What I do love about this film - and this particular version of Jane Eyre - is that it accurately captures the gothic, surreal sensibility of parts of the book.

The childhood segments, for example, translated the surreality of the original book brilliantly.

In particular, the look and attitude of the young Jane Eyre really captured her preciousness, her intelligence, sensitivity and alienation. Mrs. Reed was presented in a nightmarish way - like the Red Queen in Alice in Wonderland. The way her face, and the face of the Lowood Orphanage's headmaster (shown 3 stills below) were shot, close-up and a bit distorted, gave a strong sense of the hauntingly abusive world experienced by Jane Eyre.

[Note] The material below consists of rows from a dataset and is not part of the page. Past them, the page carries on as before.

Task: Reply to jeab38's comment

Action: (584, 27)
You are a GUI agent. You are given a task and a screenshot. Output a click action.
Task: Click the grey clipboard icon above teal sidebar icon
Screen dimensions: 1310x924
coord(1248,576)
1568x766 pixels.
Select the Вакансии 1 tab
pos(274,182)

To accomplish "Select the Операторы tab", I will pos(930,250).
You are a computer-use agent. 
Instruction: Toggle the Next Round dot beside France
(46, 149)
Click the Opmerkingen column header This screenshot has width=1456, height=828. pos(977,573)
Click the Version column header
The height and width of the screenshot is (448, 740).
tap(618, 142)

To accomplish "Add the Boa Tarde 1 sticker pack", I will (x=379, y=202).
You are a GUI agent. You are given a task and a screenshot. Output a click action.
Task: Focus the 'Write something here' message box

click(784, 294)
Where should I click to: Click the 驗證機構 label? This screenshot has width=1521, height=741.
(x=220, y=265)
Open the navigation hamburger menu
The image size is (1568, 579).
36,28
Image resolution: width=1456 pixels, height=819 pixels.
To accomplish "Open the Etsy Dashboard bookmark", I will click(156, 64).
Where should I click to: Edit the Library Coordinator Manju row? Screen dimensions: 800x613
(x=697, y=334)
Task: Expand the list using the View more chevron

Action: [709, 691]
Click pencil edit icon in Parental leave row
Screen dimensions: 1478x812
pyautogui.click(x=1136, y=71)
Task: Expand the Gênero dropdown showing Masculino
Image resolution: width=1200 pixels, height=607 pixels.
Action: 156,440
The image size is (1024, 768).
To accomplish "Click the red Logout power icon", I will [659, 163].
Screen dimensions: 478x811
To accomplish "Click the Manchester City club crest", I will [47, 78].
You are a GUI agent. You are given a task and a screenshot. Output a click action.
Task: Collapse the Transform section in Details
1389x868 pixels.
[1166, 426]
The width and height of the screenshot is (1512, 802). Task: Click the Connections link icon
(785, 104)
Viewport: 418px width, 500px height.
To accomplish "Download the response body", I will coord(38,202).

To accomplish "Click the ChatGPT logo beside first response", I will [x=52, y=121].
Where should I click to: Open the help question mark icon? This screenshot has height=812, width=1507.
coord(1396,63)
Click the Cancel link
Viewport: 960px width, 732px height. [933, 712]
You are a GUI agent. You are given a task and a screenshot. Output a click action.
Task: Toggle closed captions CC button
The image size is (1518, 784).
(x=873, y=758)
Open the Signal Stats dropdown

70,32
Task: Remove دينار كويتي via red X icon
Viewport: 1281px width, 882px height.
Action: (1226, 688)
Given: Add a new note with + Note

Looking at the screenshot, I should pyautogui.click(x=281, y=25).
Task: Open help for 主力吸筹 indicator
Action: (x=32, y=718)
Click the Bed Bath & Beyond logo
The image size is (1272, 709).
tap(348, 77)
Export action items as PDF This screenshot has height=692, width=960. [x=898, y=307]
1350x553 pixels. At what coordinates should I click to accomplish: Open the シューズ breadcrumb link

St. John, the cold, self-denying pastor into whose arms Jane ends up landing after her failed wedding when knocking at the door of a stranger, is not depicted in this version of the film. It's understandable, as the novel is long, and even in the reading of it, that section begins to feel like a book within a book. However, I've thought about the character several times since I read the book... and St. John reminds me of Tom Courtenay as Pasha in "Dr. Zhivago."

The two characters have everything in common. They're both handsome and bright and in love with beautiful women, but when given the chance to be with those women (in St. John's case, it's not Jane but another woman he loves, originally), they spurn that pleasure and happiness in order to devote themselves to something greater. Yet it's their unreasonable level of devotion that makes them cold, bitter, and ultimately undeserving of the glory they hope to attain. As St. John did not appear in Welles' film, Tom Courtenay's performance as Pasha could be a good reference for his screen doppleganger.